Frida Kahlo: The Broken Column
I recently encountered something perhaps as frightening as mortality: chronic
pain. A routine dental procedure transmuted into facial neuralgia. Without
qualms, I have undergone shoulder arthroscopy, two ear stapedectomies, the
setting of broken fingers, several root canals, tooth extractions. With relative
equanimity, I have borne the pain from two herniated discs, watched my
once-perfect eyesight fade, my hearing fail in one ear. But the effect of
long-term nerve pain cannot be adequately described. It crushes your spirit,
pulverizes your morale and takes you over like the larvae in the Alien films.
When a paroxysm occurs, thoughts and emotions collapse into a black hole of
animal fear. People with chronic neuralgia lose jobs and partners, go mad, kill
themselves. Yet the condition is invisible to any medical test yet devised.

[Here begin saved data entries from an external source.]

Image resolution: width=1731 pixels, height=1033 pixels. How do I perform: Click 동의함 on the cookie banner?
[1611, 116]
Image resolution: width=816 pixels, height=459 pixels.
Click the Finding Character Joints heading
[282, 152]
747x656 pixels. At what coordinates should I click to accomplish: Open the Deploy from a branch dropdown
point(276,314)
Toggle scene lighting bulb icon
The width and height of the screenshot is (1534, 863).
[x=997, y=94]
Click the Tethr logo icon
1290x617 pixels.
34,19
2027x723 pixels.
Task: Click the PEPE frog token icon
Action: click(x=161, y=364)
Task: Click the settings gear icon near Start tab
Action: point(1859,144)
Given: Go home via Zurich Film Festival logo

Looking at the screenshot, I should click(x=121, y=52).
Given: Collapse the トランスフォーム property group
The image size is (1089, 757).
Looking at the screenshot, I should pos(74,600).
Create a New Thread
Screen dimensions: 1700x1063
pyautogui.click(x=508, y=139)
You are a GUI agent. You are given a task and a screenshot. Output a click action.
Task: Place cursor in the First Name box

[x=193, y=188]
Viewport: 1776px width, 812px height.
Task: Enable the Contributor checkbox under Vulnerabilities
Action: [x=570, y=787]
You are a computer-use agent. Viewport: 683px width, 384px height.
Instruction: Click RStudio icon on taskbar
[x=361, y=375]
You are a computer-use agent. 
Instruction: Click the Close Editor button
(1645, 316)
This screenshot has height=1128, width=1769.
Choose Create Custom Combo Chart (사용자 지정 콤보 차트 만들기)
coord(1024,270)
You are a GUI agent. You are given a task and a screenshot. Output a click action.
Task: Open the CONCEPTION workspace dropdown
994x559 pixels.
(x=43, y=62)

This affliction, which is still plaguing me and may or may not get cured,
gave me a tremendous amount of admiration (and visceral understanding) for those
who deal with chronic disease: the diabetics who must endlessly prick themselves
and measure each bite they consume, the sufferers of MS and ALS who slowly but
inexorably lose control of their limbs. It also brought home the realization
that, our accumulating wisdom and experience notwithstanding, we are still
biologically wired to expire in our thirties, as soon as we’re past our
reproductive peak. Lingering beyond that ushers in the lengthening list of
deficits that make us increasingly uncomfortable squatters in our own bodies.
The ordeal also made me aware how crude our tools still are for managing
neuropathic pain. The drugs used to ameliorate it have such disturbing side
effects that I have repeatedly considered going the cold turkey route. Like
chemotherapy reagents, they are blunt hammers: they affect all nerve functions,
from the sublime (the ability to concentrate) to the mundane (random aches and
itches). The only other path to therapy, if it can be called that, is surgical
or chemical deadening of the affected nerve, which is not guaranteed to stop the
pain – but which leaves the nerve’s territory irreversibly numb.
The enthusiasm for neural interfaces is a staple of the transhumanist
community and of science fiction. Our current knowledge of the crucial details
of the central nervous system leaves us far short of such a goal. It is true
that today’s neuroprosthetics and retinal and cochlear implants allow some
semblance of function – but the emphasis must be laid on “semblance”. Virtually
helpless against the relatively pedestrian and common phenomenon of chronic
neuropathic pain, we are a long way from Johnny Mnemonic’s augmented hippocampal
capacity, let alone the seamless integration with either computer circuits or
starship control consoles so beloved of cyberpunk.
Chronic pain, unlike its acute counterpart, has no protective function. It is
truly an aberration, a system error. I’m trying to figure out how to turn my own
intruder into a guest, however unwelcome. If I can learn to live with it, I may
be able to tuck the rest of my life around it until it disappears from view,
like the irritating grain in an oyster that eventually creates a pearl.